Background: Despite rapid progress in artificial intelligence (AI), its clinical adoption in cardiology remains limited, due to labor-intensive data curation, suboptimal accuracy of traditional deep learning algorithms, and unclear implementation pathways. Foundation models, large neural networks trained on massive datasets, mark a major paradigm shift in AI. Their applications in healthcare, especially for cardiovascular magnetic resonance (CMR) imaging and diagnosis, are emerging. However, reliable automated AI tools for diagnosing cardiac disease from CMR images are still lacking. In this study, we developed and evaluated foundation model–based AI methods for robust and accurate cardiac disease classification from CMR images that could augment clinical decision-making and reduce diagnostic burden.

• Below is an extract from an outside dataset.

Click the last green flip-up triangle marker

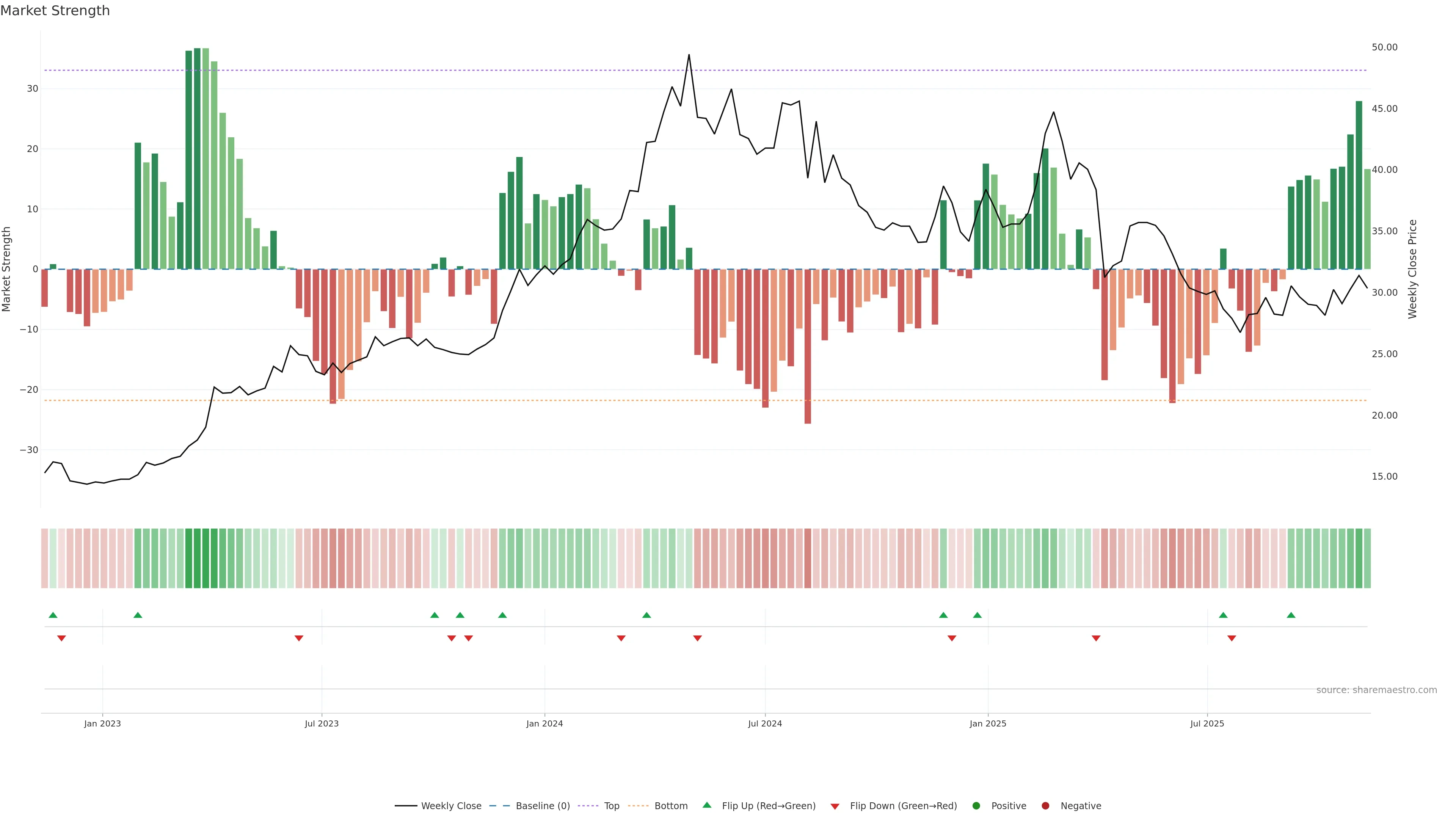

Methods: We developed an automated data curation pipeline using locally run open-source LLMs to extract diagnostic information from CMR reports. Multiple LLMs analyzed the text, and their outputs were combined to assign diagnostic labels for HCM, DCM, cardiac amyloidosis (CA), ischemic cardiomyopathy (ICM), and healthy controls (NOR). Corresponding short-axis (SA) late-gadolinium-enhancement (LGE), 4CH-cine, and SA-cine images were preprocessed and cropped around the heart using a nnU-Net model trained on publicly available data (Fig.1A). A total of 1643 cases were split into 1230 for training and 413 for validation. Three vision foundation models (DINO, VST, UMedPT) were fine-tuned across three imaging modalities, producing nine models for cardiac disease classification (Fig.1B). Model performance was evaluated on an independent test set of 1012 patients with expert-confirmed diagnoses, using a semi-automated pipeline to ensure accuracy and reproducibility.

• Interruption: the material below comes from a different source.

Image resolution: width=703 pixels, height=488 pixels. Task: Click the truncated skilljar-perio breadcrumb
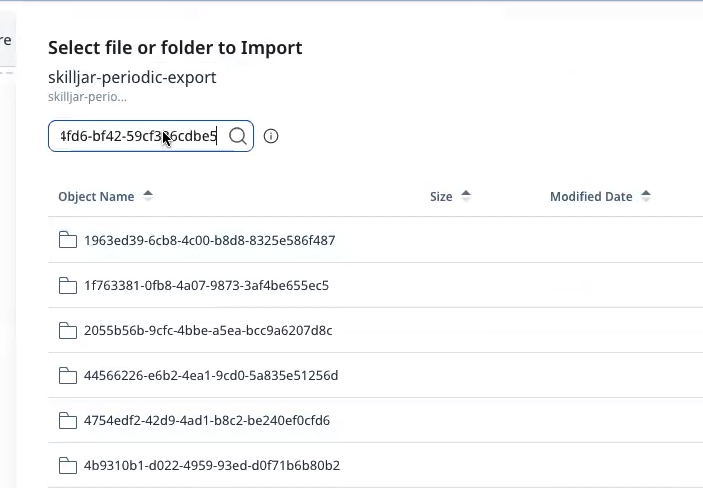(87, 97)
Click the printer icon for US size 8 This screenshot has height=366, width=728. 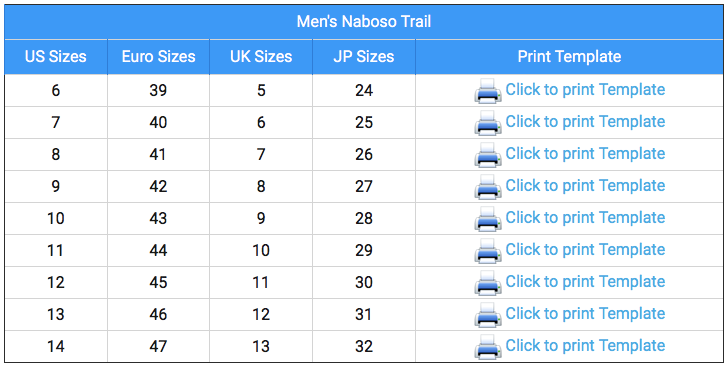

Results: To evaluate the discriminative performance of the models, we computed the AUC-ROC for each diagnostic class. The best single-modality performances were achieved for the following categories: NOR (UMedPT–LGE, AUC = 0.865), HCM (DINO–SA, 0.940), CA (VST–LGE, 0.924), ICM (UMedPT–LGE, 0.795), and DCM (VST–SA, 0.810). To further enhance diagnostic accuracy and confidence, we applied an ensemble strategy by averaging predicted probabilities across models and modalities. Fig.1C illustrates the results: first row shows the model ensemble (averaging probabilities across modalities), second row shows the modality ensemble (averaging across different models), thrid row presents the full ensemble that combines all models and all modalities, achieving the highest overall diagnostic performance: NOR (AUC = 0.877), HCM (0.956), CA (0.916), ICM (0.766), DCM (0.839).

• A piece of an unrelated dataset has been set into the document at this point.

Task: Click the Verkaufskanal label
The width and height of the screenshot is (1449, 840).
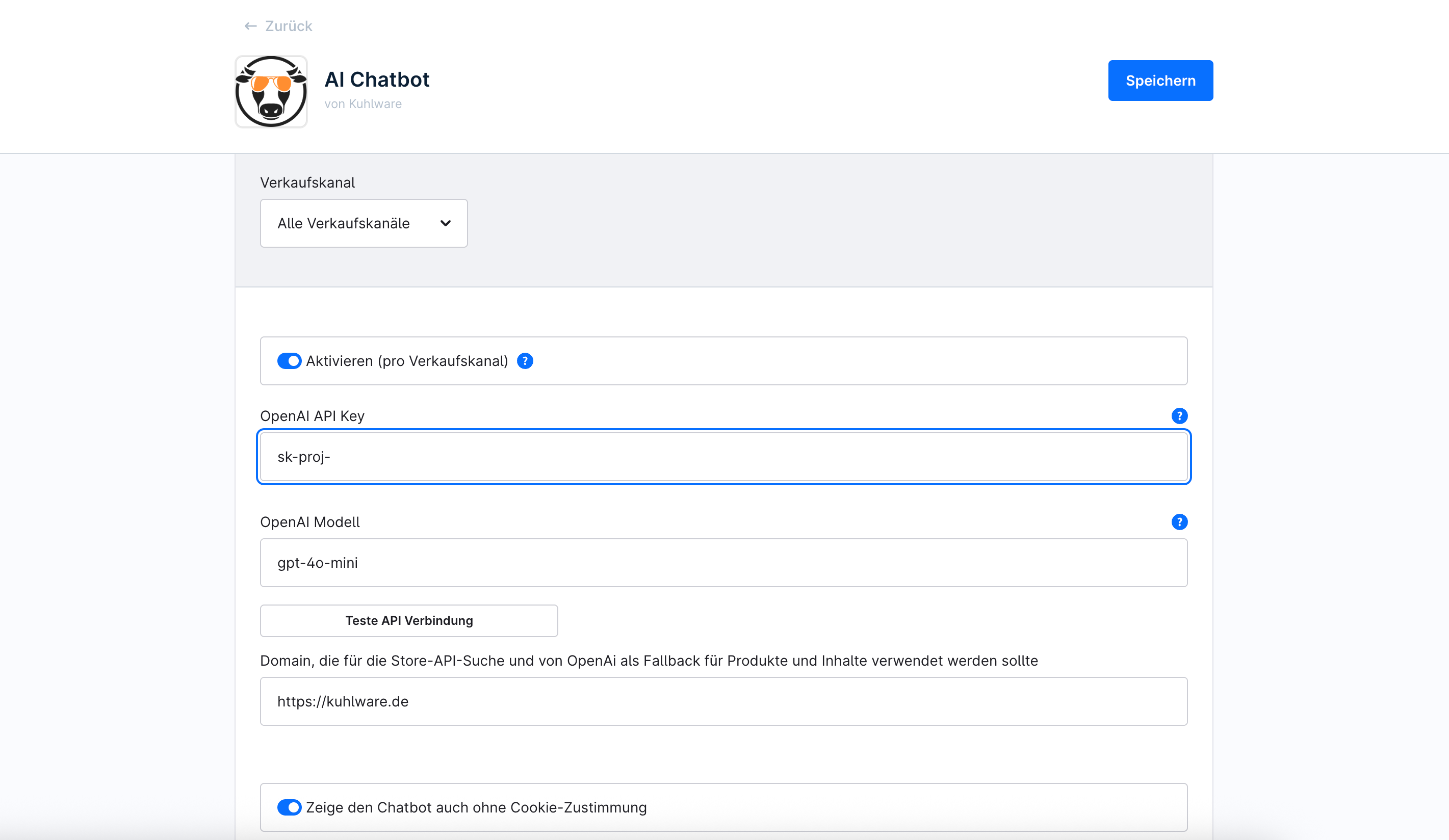Action: 307,183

Conclusion: Foundation models adapted to multimodal CMR data can bridge the gap between AI development and clinical applicability in cardiac diagnosis. Automated data curation, fine-tuned vision models and ensemble strategies collectively enable scalable, accurate and clinically relevant AI systems for cardiovascular disease classification from CMR images, facilitating the integration of AI in clinical decision making.